Ben öyle birisi olabilir miyim? Ben böyle bir şey yapabilir miyim? diye kendi içinde bir döngüye giriyor.

Döngüye girdikten sonra kişinin o andan itibaren düşüncesel cehennemi başlıyor. Öyle miyim değil miyim, öyle miyim değil miyim? Bunu kafasından atmaya çalıştıkça o düşünce büyümeye başlıyor. düşündükten kaçıyor çünkü eğer öyle olursa onun için korkunç bir senaryo oluyor. Bu sebeple o korkunç senaryoya maruz kalmamak için elinden geldiğince kaçmaya çalışıyor ama kaçmaya çalıştıkça o düşünce büyüyor.

Şimdi şöyle bir şey bu insanlar dediğim gibi o düşünceyi duydu ve zihnine yapıştı. Kişi burada yapması gereken şu aslında o düşünceden kaçtıkça o düşünce büyüyor. Özellikle rahatsız olduğun düşünceyi bir önüne al bakalım ve sonrasında bu düşünce hep belli bir bir yere kadar gelir.

Ya öyle olursa diye düşünürsün ve kaygılanırsın. Öyle olduğunu düşün. Başına kötü şeylerin geldiğini düşün. Aklına gelen o rahatsız edici düşünceyi en detayına varıncaya kadar olmuş gibi düşün bakalım. Şimdi bunu belli bir müddet yaptıktan sonra bu rahatsız edici düşünce git gide sana daha az rahatsızlık vermeye başlayacaktır.

Ama ilk başta bu çok zordur. O kadar korkarsın ki onu düşünmekten. Sanki düşündüğün zaman gerçek olacakmış gibi düşündüğün zaman O zaman onu istiyormuş gibi hissedersin ama kesinlikle alakası yok.

Bir şeyi düşünüyor olman onu istediğin anlamına gelmez. Aynı zamanda takıntıya meyilli olan insanlar düşünceyle isteği birbirine çok karıştırırlar. Şöyle der, benim aklıma bir şey geliyorsa ben onu istiyorumdur, ben onu arzuluyorumdur. Halbuki düşünceler zihnimiz çok da kontrol edebildiğimiz alanlar değildir. Yani o an onun zihnimizle binlerce kombinasyon gelir ve biz sadece izleyici konumunda bile olabiliriz ama ne zaman ki ona elimizi sokmaya çalışıp sen buradan çık dediğimiz zaman bütün kontrolümüzü kaybettiğimiz gibi özellikle atmaya çalıştığımız şey oradan çıkmaz.

O yüzden bir şeyi düşünüyor olman onu istediğin anlamına gelmiyor.
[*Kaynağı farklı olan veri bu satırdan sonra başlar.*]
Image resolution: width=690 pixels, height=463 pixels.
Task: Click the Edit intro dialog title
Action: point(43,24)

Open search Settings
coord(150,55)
Bundan dolayı özellikle kendimizi zihinsel anlamda korktuğumuz şeye maruz bırakmaktan korkmamanı rica edeceğim senden ama ilk başta bu detayları düşünüyor olmak sana çok rahatsızlık verecek. İlk sefer böyle. gün de belli bir zaman dilimini ayırabilirsin. Her gün belli bir zaman diliminde bu maruz bırakmayı o korkulu düşünceye kendini maruz bırakmayı öyle olmuş gibi, hep o korktuğun senaryo başına gelmiş gibi hatta bazen en detayıyla abartarak hayal etmeni gözlerini kapatarak istiyorum senden.
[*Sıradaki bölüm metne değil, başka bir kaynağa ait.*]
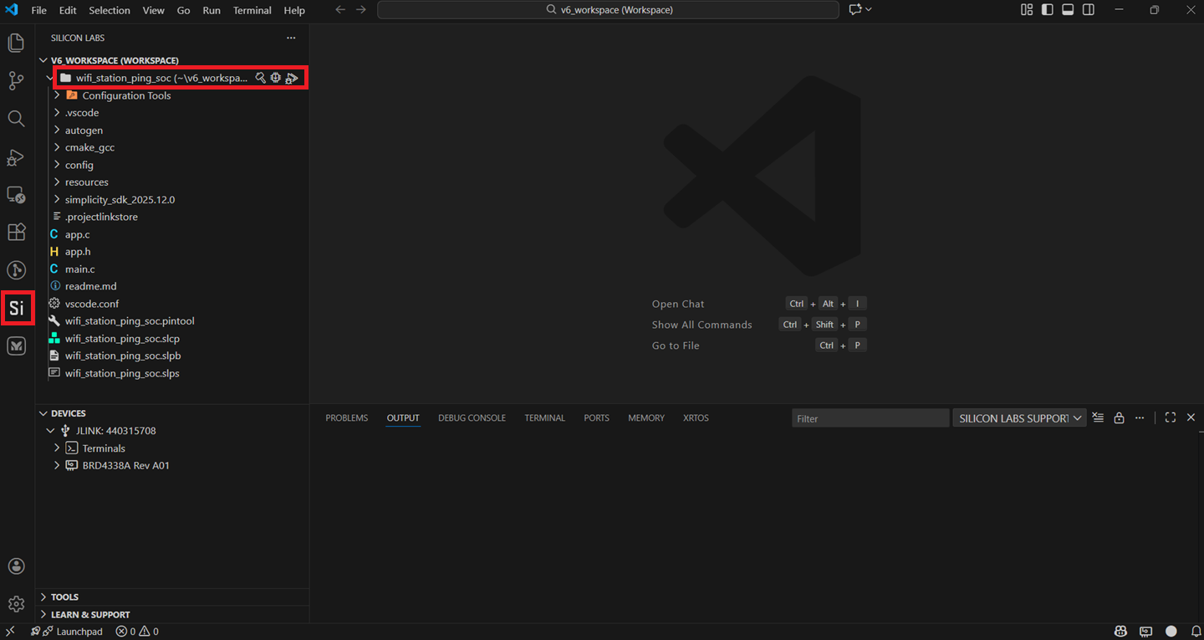This screenshot has width=1204, height=640.
Task: Toggle scroll lock in the Output panel
Action: point(1119,417)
Sonra bu zihinsel maruz bırakma sendeki kaygıyı yavaş yavaş azaltacaktır. Ve bir bakmışsın ki o korktuğun düşünce senin gözünde gitgide küçülmeye başlıyor. Küçüldüğü zaman daha az düşün. başlayacaksın ve hatta umursamamaya başlayacaksın. Takıntılı düşünceler çok yoğundur ve aynen bir prizmanın içinde ışık bir sürü rengi barındırır ya ve bu çok hızlı döndüğü zaman bu renkler tekrar beyaza dönüşür.

Sen sadece böyle atak ve kriz anlarında o beyaz rengi görürsün. Ama o kadar Çok parçalı şeyden oluşur ki o seni sıkıntıya sokan düşünce. Böyle zamanlarda o düşünceyi biraz yavaşlatman lazım.

Özellikle cinsel anlamda rahatsız edici düşüncelerde şöyle bir şey var. Kişi belli şeylerden acaba cinsel arzu duyuyor muyum? diye kendisini test etme ihtiyacı duyar. Diyelim ki ben burada yine örnek olmaması açısından saçma bir şey söyleyeceğim.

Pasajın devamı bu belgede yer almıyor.